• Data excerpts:
[Start of Attachment]

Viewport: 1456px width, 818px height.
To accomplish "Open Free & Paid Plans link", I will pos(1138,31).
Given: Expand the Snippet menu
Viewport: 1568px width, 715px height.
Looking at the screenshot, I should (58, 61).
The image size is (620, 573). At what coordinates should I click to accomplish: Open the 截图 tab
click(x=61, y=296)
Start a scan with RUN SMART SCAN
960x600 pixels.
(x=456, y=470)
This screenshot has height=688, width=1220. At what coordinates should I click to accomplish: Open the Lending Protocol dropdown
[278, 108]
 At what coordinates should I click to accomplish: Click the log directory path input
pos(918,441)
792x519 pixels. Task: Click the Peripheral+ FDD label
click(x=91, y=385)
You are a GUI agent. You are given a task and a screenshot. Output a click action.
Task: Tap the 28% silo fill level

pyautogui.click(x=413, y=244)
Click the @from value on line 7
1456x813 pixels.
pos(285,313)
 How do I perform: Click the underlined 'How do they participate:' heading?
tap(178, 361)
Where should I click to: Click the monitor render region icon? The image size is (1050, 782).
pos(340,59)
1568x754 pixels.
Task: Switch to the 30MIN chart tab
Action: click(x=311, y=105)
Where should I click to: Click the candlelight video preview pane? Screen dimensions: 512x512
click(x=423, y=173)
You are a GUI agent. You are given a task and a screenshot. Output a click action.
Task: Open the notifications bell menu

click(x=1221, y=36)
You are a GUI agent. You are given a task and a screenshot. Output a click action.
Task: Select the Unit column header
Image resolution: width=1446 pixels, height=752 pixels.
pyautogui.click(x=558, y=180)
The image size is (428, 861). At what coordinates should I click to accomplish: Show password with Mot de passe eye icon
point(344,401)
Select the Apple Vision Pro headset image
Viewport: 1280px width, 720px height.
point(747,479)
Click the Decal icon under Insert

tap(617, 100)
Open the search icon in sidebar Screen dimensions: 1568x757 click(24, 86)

[End of Attachment]

• Work instruction:
Taking the line with "Task: Open the notifications bell menu" as the first, copy every line through the end of the entries above exactly, with no others.

• Written response:
Task: Open the notifications bell menu

click(x=1221, y=36)
You are a GUI agent. You are given a task and a screenshot. Output a click action.
Task: Select the Unit column header
Image resolution: width=1446 pixels, height=752 pixels.
pyautogui.click(x=558, y=180)
The image size is (428, 861). At what coordinates should I click to accomplish: Show password with Mot de passe eye icon
point(344,401)
Select the Apple Vision Pro headset image
Viewport: 1280px width, 720px height.
point(747,479)
Click the Decal icon under Insert

tap(617, 100)
Open the search icon in sidebar Screen dimensions: 1568x757 click(24, 86)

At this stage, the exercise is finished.